4,9-bis((4-(diphenylamino)phenyl)ethynyl)-2,7-dioctyl-1,3,6,8-naphthalenediimide (NDI1): From 4-ethynyl-N,N-diphenynaniline (0.083 g), derivative NDI1 was obtained as a dark purple solid (0.056 g, 35 %), eluting with hexane/ethyl acetate (20/1).
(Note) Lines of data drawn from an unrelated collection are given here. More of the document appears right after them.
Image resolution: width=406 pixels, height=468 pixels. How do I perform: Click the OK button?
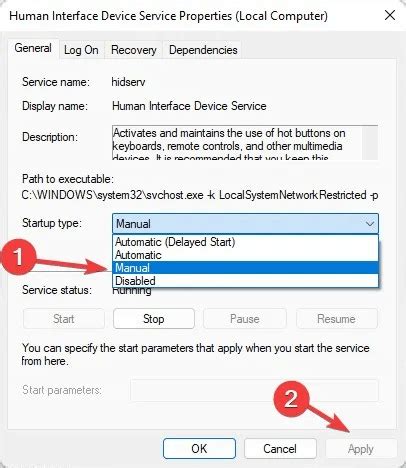(x=199, y=448)
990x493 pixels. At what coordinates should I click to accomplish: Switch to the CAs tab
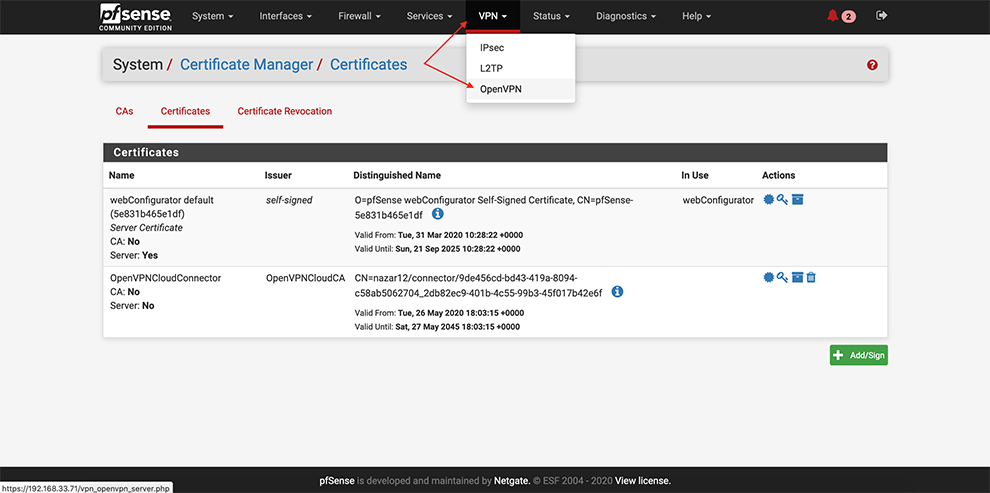point(124,111)
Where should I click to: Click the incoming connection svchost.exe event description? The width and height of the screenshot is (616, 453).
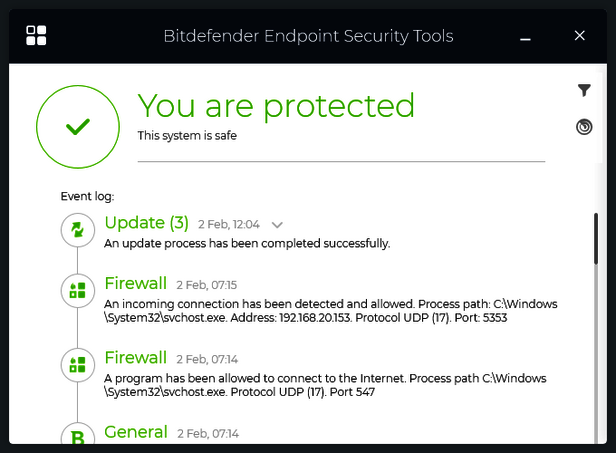tap(330, 311)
M.p.: 169–170 °C. 1H NMR (CDCl3, 500 MHz) (δ, ppm): 8.76 (s, 2H, H-NDI), 7.34 (d, J=8.9 Hz, 4H, o-Ph(A)), 7.30–7.26 (m, 8H, o-Ph(B)), 7.13–7.06 (m, 12H, m, p-Ph(B)), 6.94 (d, J=8.9 Hz, 4H, m-Ph(A)), 4.19 (t, J=7.7 Hz, 4H, N−CH2), 1.78–1.71 (m, 4H, −CH2), 1.45–1.23 (m, 20H, −CH2), 0.88 (t, J=7.1 Hz, 6H, −CH3). 13C NMR (CDCl3, 125 MHz) (δ, ppm): 162.9, 148.6, 146.9, 133.4, 120.9, 129.5, 126.8, 126.7, 125.3, 123.9, 121.5, 114.1, 97.6, 93.0, 41.0, 31.8, 29.3, 29.2, 28.1, 27.1, 22.6, 14.1. MS calculated for C70H64N4O4: 1025.31 g/mol. MS: (MALDI-TOF) m/z: 1026.76 [M]⋅+.
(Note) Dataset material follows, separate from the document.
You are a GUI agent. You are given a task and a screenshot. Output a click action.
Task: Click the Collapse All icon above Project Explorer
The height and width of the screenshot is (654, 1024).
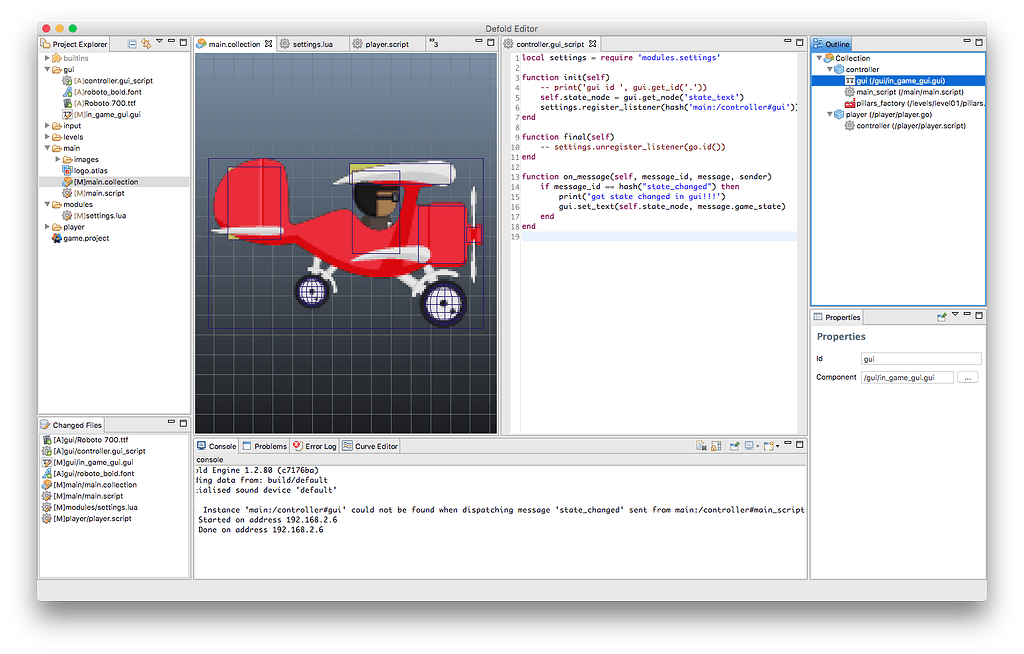pos(131,45)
4,9-bis((4-(9H-carbazol-9-yl)phenyl)ethynyl)-2,7-dioctyl-1,3,6,8-naphthalenediimide (NDI2): From 9-(4-ethynylphenyl)-9H-carbazole (0.082 g), NDI2 derivative was obtained (0.060 g, 40 %) as a dark purple solid by chromatography, eluting with hexane/ethyl acetate (20/1). M.p.: 115–116 °C. 1H NMR (CDCl3, 500 MHz) (δ, ppm): 8.76 (s, 2H, H-NDI), 8.13 (d, J=7.7 Hz, 4H, H1), 7.98 (d, J=8.5 Hz, 4H, o-Ph(A)), 7.67 (d, J=8.5 Hz, 4H, m-Ph(A)), 7.51–7.42 (m, 8H, H3, H4), 7.34–7.29 (m, 4H, H2), 4.19 (t, J=7.7 Hz, 4H, N−CH2), 1.78–1.71 (m, 4H, −CH2), 1.45–1.23 (m, 20H, −CH2), 0.88 (t, J=7.1 Hz, 6H, −CH3). 13C NMR (CDCl3, 125 MHz) (δ, ppm): 162.8, 152.1, 140.4, 138.3, 137.2, 133.7, 130.9, 128.7, 127.7, 126.8, 126.7, 126.6, 126.1, 125.5, 123.6, 122.7, 122.0, 120.3, 109.8, 100.0, 97.3, 41.0, 31.8, 30.9, 29.2, 27.9, 26.9, 22.6, 17.5. MS calculated for C70H60N4O4: 1021.27 g/mol. MS: (MALDI-TOF) m/z: 1022.46 [M]⋅+.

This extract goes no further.